BAB I
PENDAHULUAN
A.
LATAR BELAKANG MASALAH
Islam memandang musyawarah sebagai salah satu hal yang amat penting bagi
kehidupan insani, bukan saja dalam kehidupan berbangsa dan bernegara melainkan
dalam kehidupan berumah tangga dan lain-lainnya. Ini terbukti dari perhatian
al-Qur’an dan Hadis yang memerintahkan atau menganjurkan umat pemeluknya supaya
bermusyawarah dalam memecah berbagai persoalan yang mereka hadapi.
Musyawarah itu di pandang penting, antara lain karena musyawarah merupakan
salah satu alat yang mampu mempersekutukan sekelompok orang atau umat di
samping sebagai salah satu sarana untuk menghimpun atau mencari pendapat yang
lebih dan baik. Adapun bagaimana sistem permusyawaratan itu harus dilakukan,
baik Al-Qur’an maupun Hadis tidak memberikan penjelasan secara tegas. Oleh
karena itu soal sistem permusyawaratan diserahkan sepenuhnya kepada umat sesuai
dengan cara yang mereka anggap baik.
Dalam makalah
ini akan dibahas bagaimana musyawarah telah direnrintahkan dalam Al-Qur’an dan
bagaimana penafisrannya.
B.
RUMUSAN MASALAH
Daru uraian di
atas dapat kita simpulkan rumusan masalah sebagai berikut :
1.
Apa pengertian musyawarah ?
2.
Ayat-yat yang menerangkan tentang musyawarah?
3.
Bagaimana Faedah musayawarah ?
4.
Bagaimana musyawarah diterangka dalam Al-Qur’an
?
C.
TUJUAN
PENULISAN
1.
Mahasiswa mampu mengetahui pengertian
musyawarah
2.
Mahasiswa mampu memahami penafisran ayat-ayat
tentang musyawarah
3.
Mahasiswa dapat mengetahui faedah dari
bermusyawarah
BAB II
PEMBAHASAN
A.
PENGERTIAN
MUSYAWARAH
Kata ( شورى ) Syûrâ terambil dari kata (
شاورة- مشاورة- إستشاورة) menjadi (
شورى ) ) Syûrâ.
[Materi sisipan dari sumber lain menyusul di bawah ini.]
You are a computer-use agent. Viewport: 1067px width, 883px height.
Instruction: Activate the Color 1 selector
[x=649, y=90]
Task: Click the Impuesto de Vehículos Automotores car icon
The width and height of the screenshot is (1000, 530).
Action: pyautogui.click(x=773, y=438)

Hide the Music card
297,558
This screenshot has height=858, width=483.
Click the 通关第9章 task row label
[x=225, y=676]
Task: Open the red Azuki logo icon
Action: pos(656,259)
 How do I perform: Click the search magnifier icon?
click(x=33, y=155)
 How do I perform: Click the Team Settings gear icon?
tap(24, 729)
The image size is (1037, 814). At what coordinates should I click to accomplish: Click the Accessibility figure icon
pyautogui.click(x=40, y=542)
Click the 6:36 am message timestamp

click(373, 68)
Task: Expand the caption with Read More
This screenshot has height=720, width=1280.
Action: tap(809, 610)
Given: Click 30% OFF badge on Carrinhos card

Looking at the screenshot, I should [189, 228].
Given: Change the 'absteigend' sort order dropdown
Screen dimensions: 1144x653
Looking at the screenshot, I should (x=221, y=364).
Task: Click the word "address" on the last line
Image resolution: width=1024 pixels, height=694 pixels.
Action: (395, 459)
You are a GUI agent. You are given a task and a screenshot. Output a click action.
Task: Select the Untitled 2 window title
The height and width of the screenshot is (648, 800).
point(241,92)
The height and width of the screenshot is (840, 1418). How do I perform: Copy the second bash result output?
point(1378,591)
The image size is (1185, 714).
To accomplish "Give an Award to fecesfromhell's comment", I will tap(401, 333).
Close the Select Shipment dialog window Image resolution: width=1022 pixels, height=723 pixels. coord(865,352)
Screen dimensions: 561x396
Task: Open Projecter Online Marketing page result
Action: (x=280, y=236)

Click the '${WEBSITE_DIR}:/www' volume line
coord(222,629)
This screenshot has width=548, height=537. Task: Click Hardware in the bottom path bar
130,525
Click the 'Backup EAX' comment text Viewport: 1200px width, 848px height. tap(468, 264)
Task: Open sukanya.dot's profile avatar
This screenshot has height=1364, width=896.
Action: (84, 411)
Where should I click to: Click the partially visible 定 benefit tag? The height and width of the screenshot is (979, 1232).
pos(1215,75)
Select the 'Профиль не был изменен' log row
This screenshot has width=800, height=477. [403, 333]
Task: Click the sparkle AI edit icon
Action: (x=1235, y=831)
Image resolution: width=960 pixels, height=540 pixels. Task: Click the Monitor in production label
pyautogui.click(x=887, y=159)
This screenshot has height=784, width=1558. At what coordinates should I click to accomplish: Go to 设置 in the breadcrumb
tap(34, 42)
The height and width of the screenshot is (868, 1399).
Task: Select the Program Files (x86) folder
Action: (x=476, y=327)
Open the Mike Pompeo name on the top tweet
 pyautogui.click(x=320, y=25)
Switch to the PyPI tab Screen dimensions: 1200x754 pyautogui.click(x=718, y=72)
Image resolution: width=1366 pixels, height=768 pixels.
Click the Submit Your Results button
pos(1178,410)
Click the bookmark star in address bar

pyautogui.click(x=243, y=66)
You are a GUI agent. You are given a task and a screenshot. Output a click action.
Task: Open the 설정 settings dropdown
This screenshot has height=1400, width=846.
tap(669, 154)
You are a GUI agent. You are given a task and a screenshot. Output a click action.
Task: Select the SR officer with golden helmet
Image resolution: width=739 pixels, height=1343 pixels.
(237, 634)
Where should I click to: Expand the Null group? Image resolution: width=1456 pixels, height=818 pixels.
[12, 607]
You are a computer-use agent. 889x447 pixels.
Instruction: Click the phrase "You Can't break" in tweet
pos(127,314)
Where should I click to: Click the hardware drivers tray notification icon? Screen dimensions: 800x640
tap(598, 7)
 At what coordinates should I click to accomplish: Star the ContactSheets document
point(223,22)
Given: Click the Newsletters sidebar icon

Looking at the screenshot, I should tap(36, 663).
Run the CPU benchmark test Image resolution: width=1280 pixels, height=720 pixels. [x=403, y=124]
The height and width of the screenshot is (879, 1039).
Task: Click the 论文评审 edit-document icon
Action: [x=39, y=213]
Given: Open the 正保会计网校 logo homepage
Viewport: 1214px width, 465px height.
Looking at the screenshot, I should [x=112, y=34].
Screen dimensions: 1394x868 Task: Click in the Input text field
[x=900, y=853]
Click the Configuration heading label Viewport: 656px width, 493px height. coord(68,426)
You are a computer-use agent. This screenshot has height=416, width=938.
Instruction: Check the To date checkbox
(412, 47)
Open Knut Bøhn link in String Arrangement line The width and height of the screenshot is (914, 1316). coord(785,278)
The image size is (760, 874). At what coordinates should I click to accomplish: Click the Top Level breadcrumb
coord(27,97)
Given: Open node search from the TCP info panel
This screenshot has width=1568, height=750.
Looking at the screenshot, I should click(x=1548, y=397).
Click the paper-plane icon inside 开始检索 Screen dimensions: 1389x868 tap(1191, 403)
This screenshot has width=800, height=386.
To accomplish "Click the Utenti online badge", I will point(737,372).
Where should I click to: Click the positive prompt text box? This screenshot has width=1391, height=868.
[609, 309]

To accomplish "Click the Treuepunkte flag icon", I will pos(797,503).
Kata Syûrâ
bermakna mengambi dan mengeluarkan pendapat yang terbaik dengan menghadapkan
satu pendapat dengan pendapat yang lain.[[1]]
Dalam Lisanul ‘Arab berarti memetik dari serbuknya dan wadahnya.[[2]] Kata ini terambil
dari kalimat (شرت العسل) saya mengeluarkan madu dari wadahnya. Berarti
mempersamakan pendapat yang terbaik dengan madu, dan bermusyawarah adalah upaya
meraih madu itu dimanapun ia ditemukan, atau dengan kata lain, pendapat
siapapun yang dinilai benar tanpa mempertimbangkan siapa yang menyampaikannya.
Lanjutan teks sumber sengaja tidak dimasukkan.